===== TEXTO APRESENTADO =====
Confinados no isolamento, talvez possamos entender melhor o que significa ser uma comunidade, onde estamos, sem tocar nas mãos uns dos outros. De fato, este é o momento em que, fora da torre de marfim do nosso ego, podemos reaprender muitas coisas, “o valor da saudação, o estímulo de um elogio, a incrível força que recebemos de um sorriso ou de um olhar. Sem que os nossos braços se estendam para os outros, podemos nos abraçar afetuosamente, como já fazíamos ou de maneira ainda mais intensa, comunicando, com esses abraços reinventados, o incentivo, a hospitalidade, a certeza de que ninguém ficará sozinho. Sem nos conhecermos, podemos, enfim, aprender a não condenar ninguém à indiferença, a não tratar os nossos semelhantes como desconhecidos”.
=====
▸ **VERIFIQUE SUA COMPREENSÃO**
1) Segundo o texto sobre isolamento e comunidade, como podemos nos abraçar sem estender os braços, e o que esses abraços comunicam? Responda em uma a três frases.
2) Indique se cada afirmação concorda com o texto sobre isolamento e comunidade, respondendo sim ou não e citando as palavras do texto que decidem a questão:
(a) No isolamento, é impossível entender o que significa ser uma comunidade.
(b) Os abraços reinventados podem comunicar a certeza de que ninguém ficará sozinho.
(c) O sorriso e o olhar nos dão pouca força.
3) Dê continuidade ao texto sobre isolamento e comunidade a partir da última frase apresentada.
Os itens não são usados em nenhuma tarefa.
===== INFORMAÇÕES EXIBIDAS =====
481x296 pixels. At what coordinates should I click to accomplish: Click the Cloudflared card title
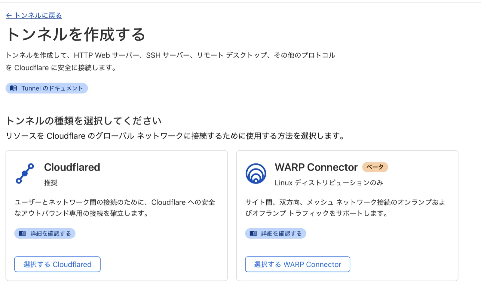tap(72, 167)
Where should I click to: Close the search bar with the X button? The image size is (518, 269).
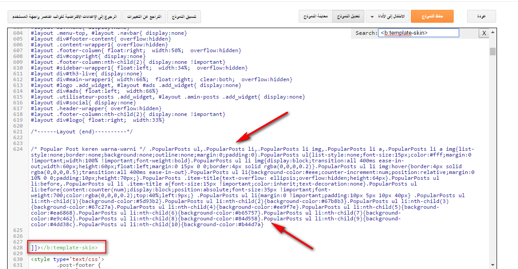484,33
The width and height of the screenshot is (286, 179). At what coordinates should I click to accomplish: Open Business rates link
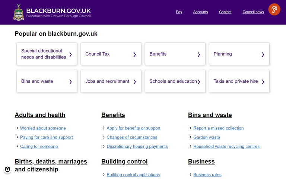coord(207,175)
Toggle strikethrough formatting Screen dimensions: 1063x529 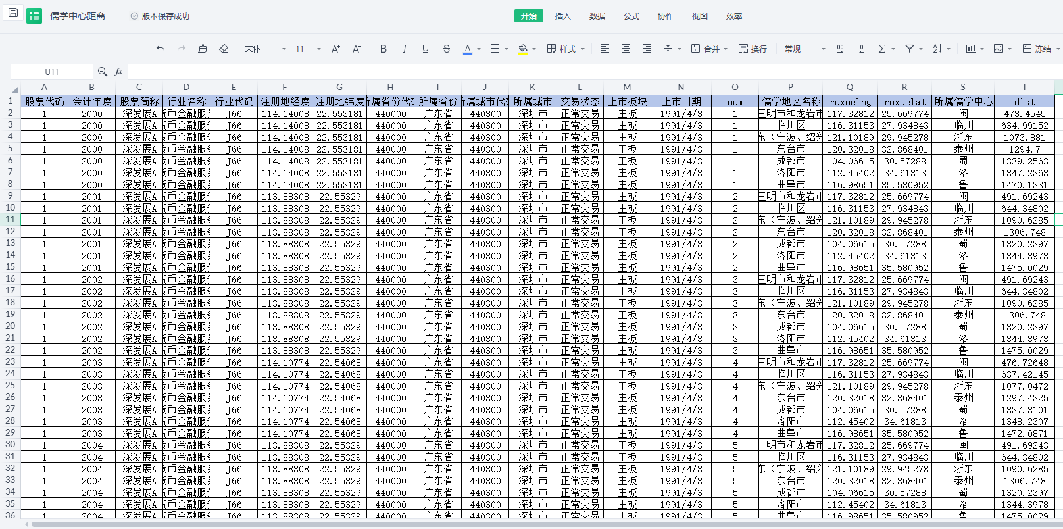pyautogui.click(x=447, y=49)
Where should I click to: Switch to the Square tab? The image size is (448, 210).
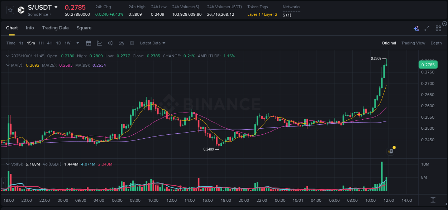click(x=84, y=28)
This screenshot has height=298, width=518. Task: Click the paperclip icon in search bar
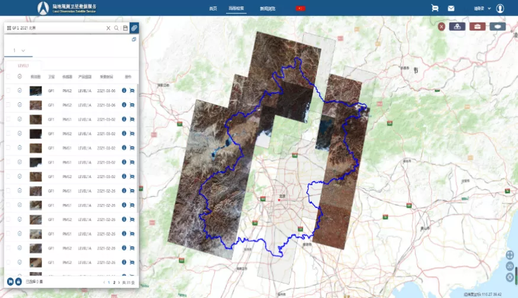(x=134, y=28)
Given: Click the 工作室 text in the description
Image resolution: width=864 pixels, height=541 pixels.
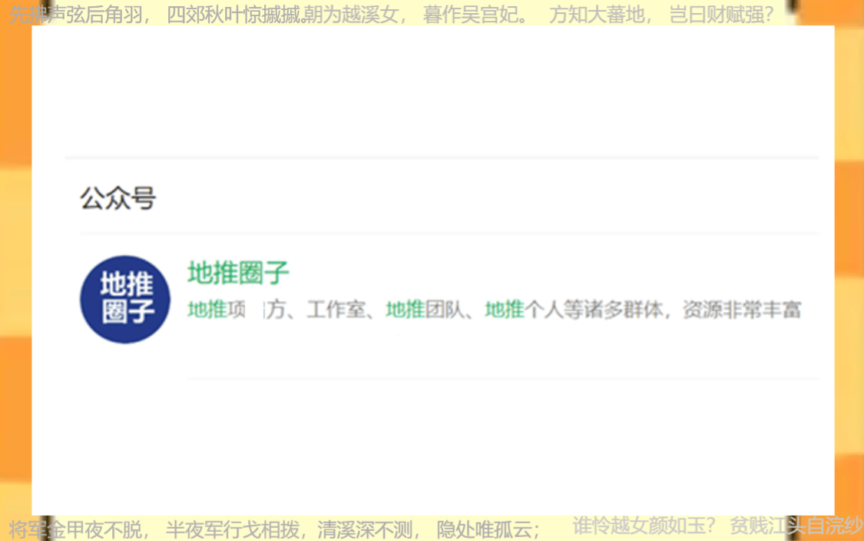Looking at the screenshot, I should (336, 310).
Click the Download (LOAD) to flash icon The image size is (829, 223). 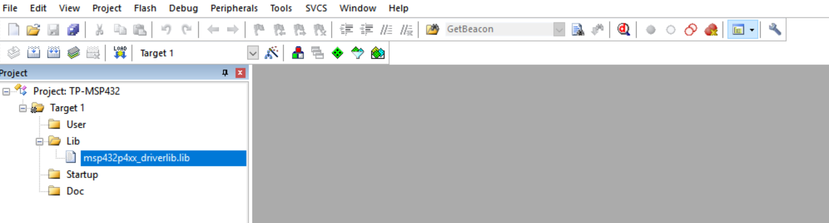point(120,53)
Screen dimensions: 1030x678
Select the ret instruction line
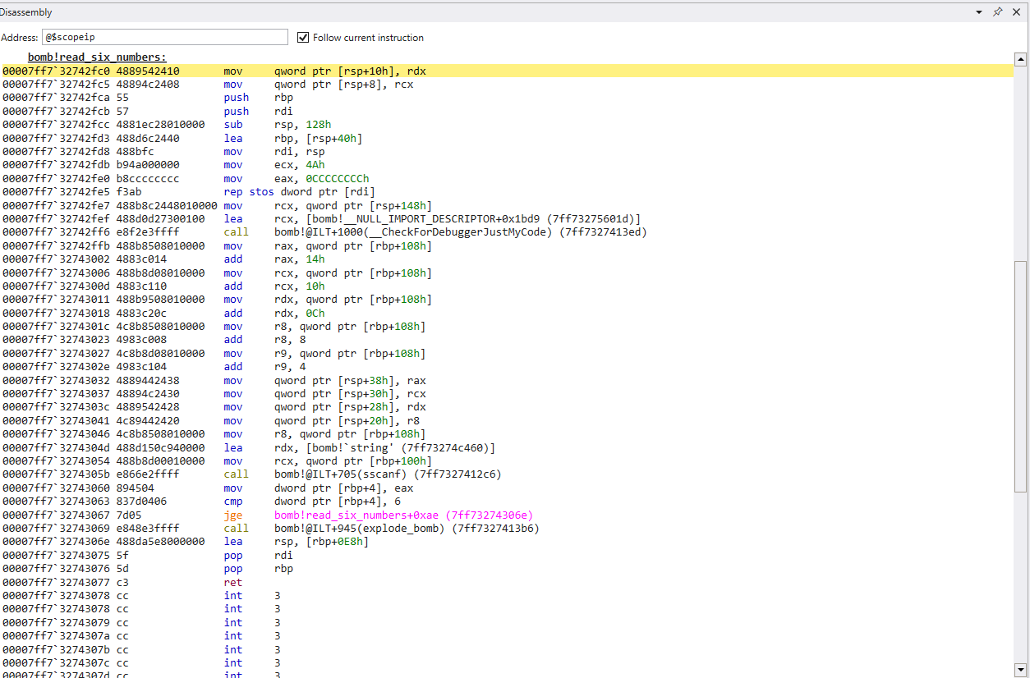pyautogui.click(x=233, y=583)
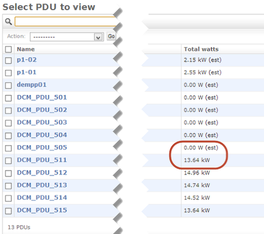Sort by the Total watts column header

(x=201, y=49)
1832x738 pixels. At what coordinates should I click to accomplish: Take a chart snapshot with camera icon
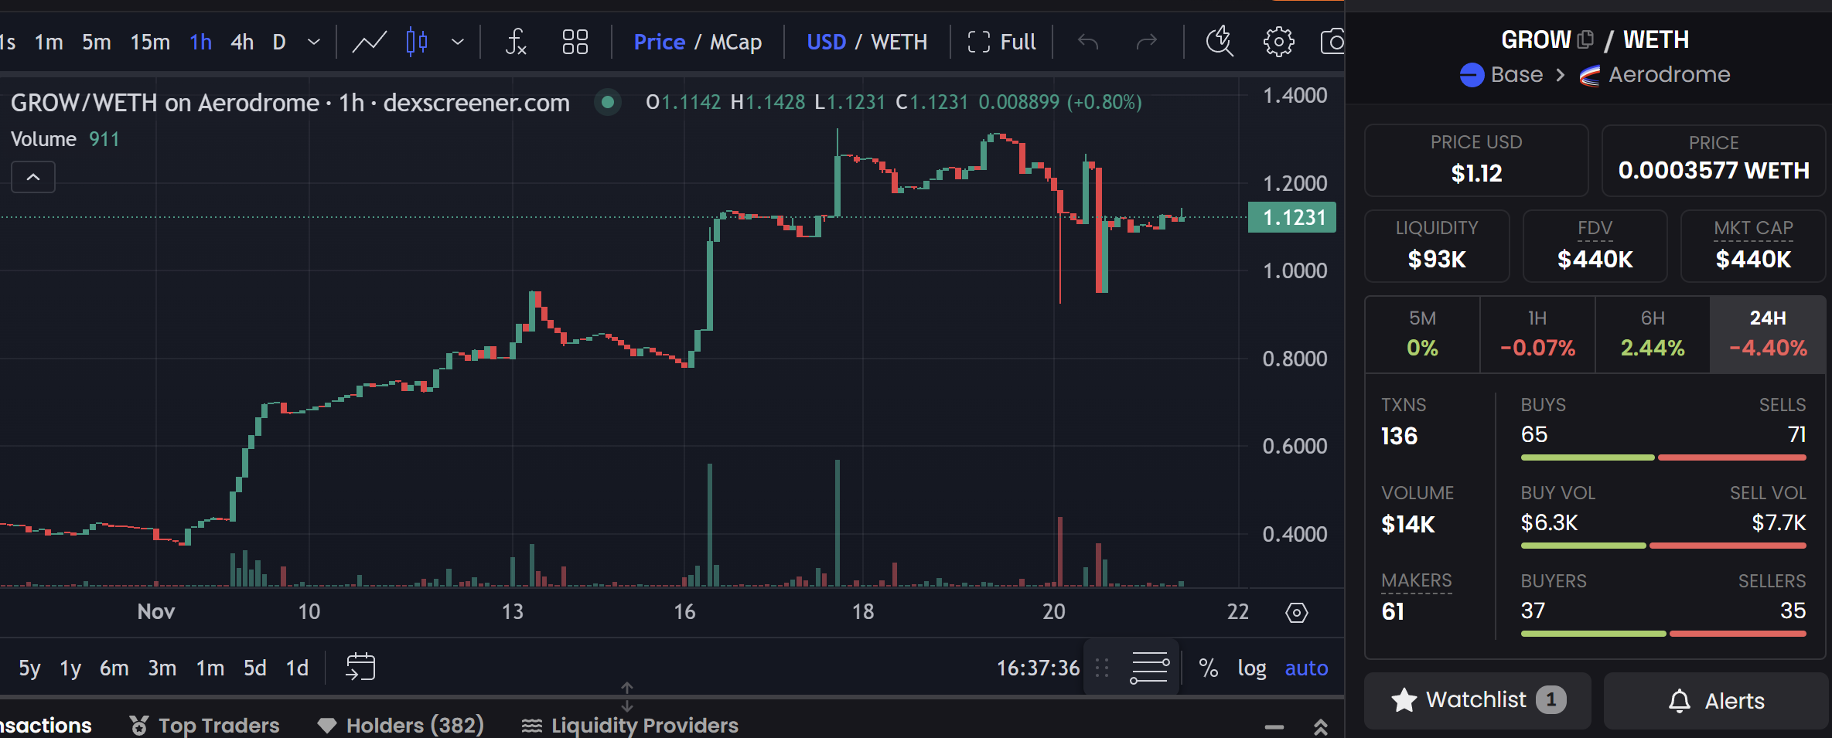[1332, 42]
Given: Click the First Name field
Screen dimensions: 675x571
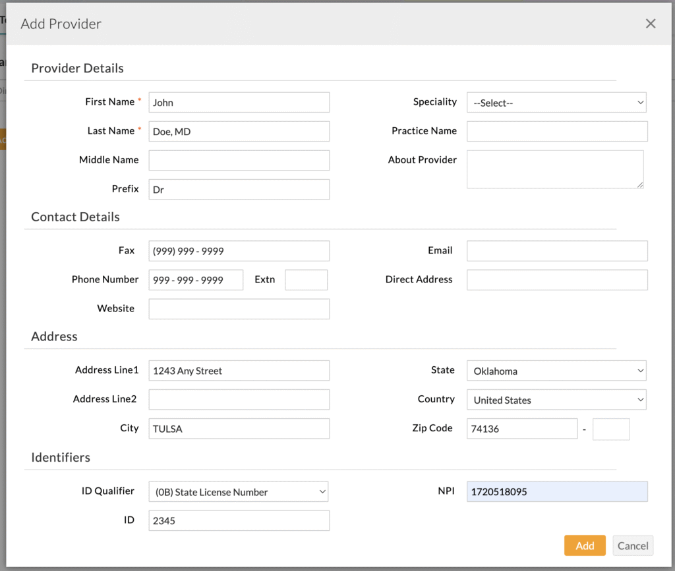Looking at the screenshot, I should (239, 103).
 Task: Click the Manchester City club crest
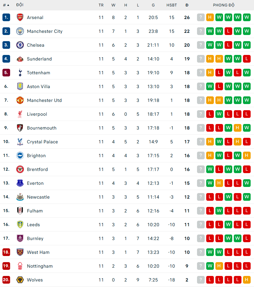tap(20, 31)
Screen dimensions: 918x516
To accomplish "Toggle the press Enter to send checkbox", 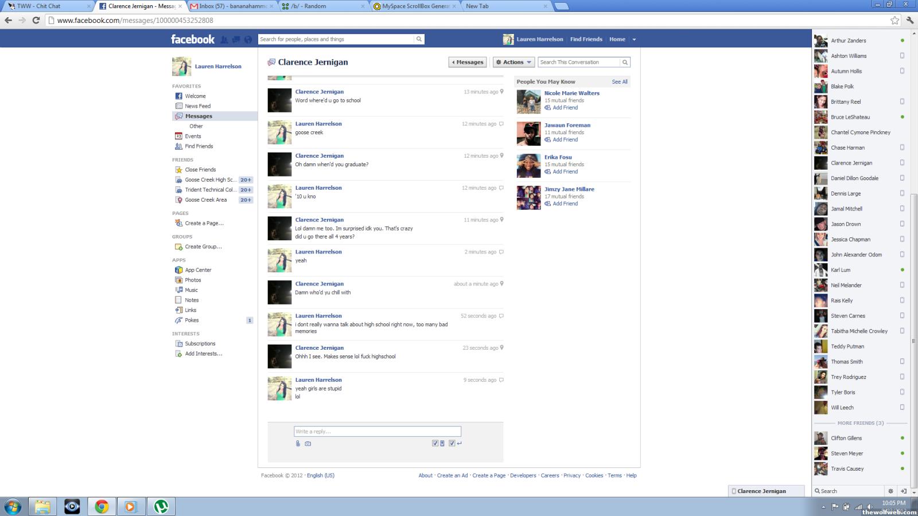I will tap(452, 443).
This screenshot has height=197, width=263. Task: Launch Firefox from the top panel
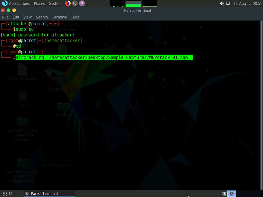68,3
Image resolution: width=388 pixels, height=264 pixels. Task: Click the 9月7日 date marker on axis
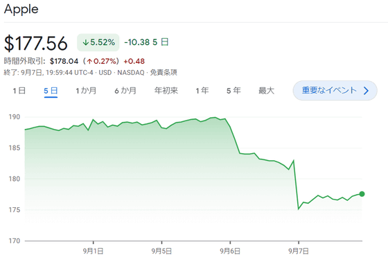pyautogui.click(x=299, y=251)
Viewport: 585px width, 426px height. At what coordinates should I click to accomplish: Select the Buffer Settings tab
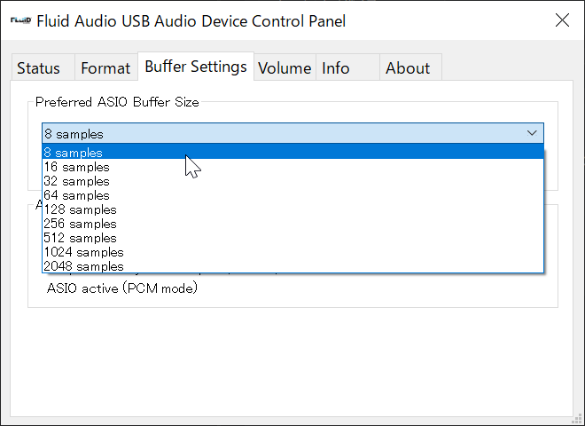pyautogui.click(x=196, y=67)

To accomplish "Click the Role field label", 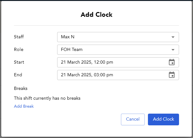I will [19, 49].
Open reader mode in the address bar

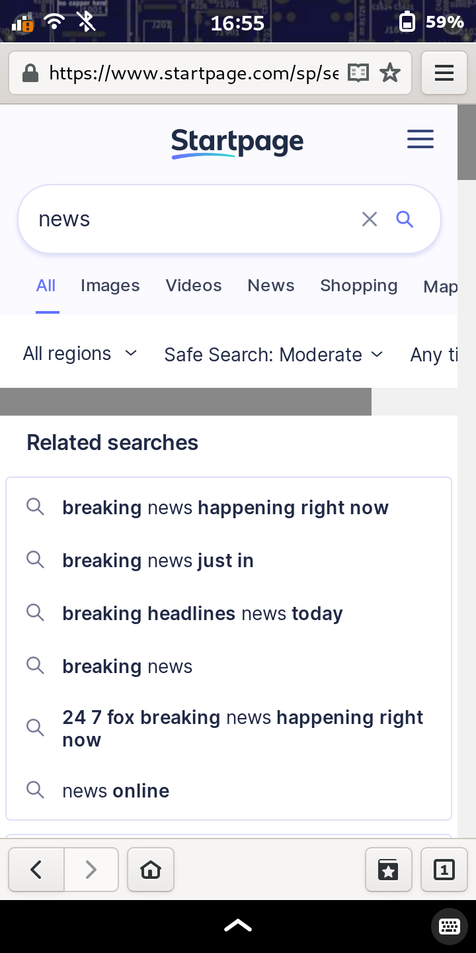pos(358,73)
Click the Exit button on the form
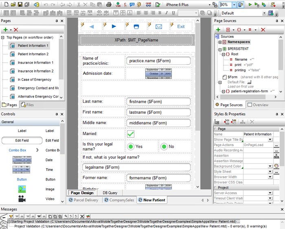Screen dimensions: 285x229 coord(181,26)
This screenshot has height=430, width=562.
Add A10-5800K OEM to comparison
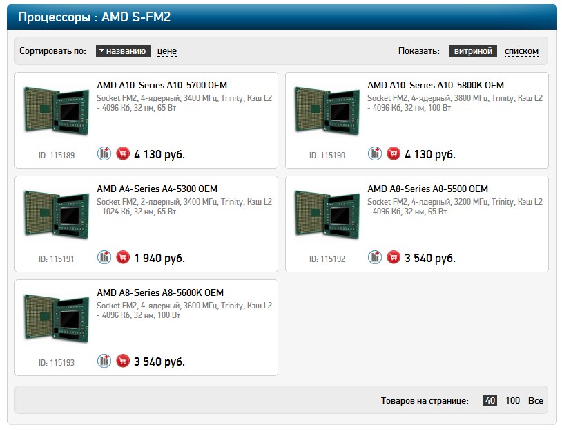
=====
▸ **RESPOSTAS**
1) Segundo o texto, podemos nos abraçar afetuosamente por meio de abraços reinventados, como já fazíamos ou de maneira ainda mais intensa. Esses abraços comunicam o incentivo, a hospitalidade e a certeza de que ninguém ficará sozinho.

2)
(a) Não: “talvez possamos entender melhor o que significa ser uma comunidade”.
(b) Sim: “a certeza de que ninguém ficará sozinho”.
(c) Não: “a incrível força que recebemos de um sorriso ou de um olhar”.

3)
Recuperar a intimidade com Deus
Para que a esperança vença o poder ignorado do medo e da emergência, o arquivista do Papa, que também é poeta e teólogo, indica um caminho: o restabelecimento de uma intimidade e da confiança em Deus. É como ressoa no Evangelho de Mateus, forte e delicado ao mesmo tempo, o convite para nos abandonarmos à Providência com uma atitude contemplativa que não é desapego da realidade, mas que leva a uma compreensão do que realmente nos nutre, além do alimento na despensa. Portanto: «Não fiquem preocupados com a vida, com o que comer; nem com o corpo, com o que vestir. Afinal, a vida não vale mais do que a comida? E o corpo não vale mais do que a roupa? Olhem os pássaros do céu: eles não semeiam, não colhem, nem ajuntam em armazéns. No entanto, o Pai que está no céu os alimenta. Será que vocês não valem mais do que os pássaros? Quem de vocês pode crescer um só centímetro, à custa de se preocupar com isso? E por que vocês ficam preocupados com a roupa? Olhem como crescem os lírios do campo: eles não trabalham nem fiam. Eu, porém, lhes digo: nem o rei Salomão, em toda a sua grandeza, jamais se vestiu como um deles» (Cap 6, 25-34).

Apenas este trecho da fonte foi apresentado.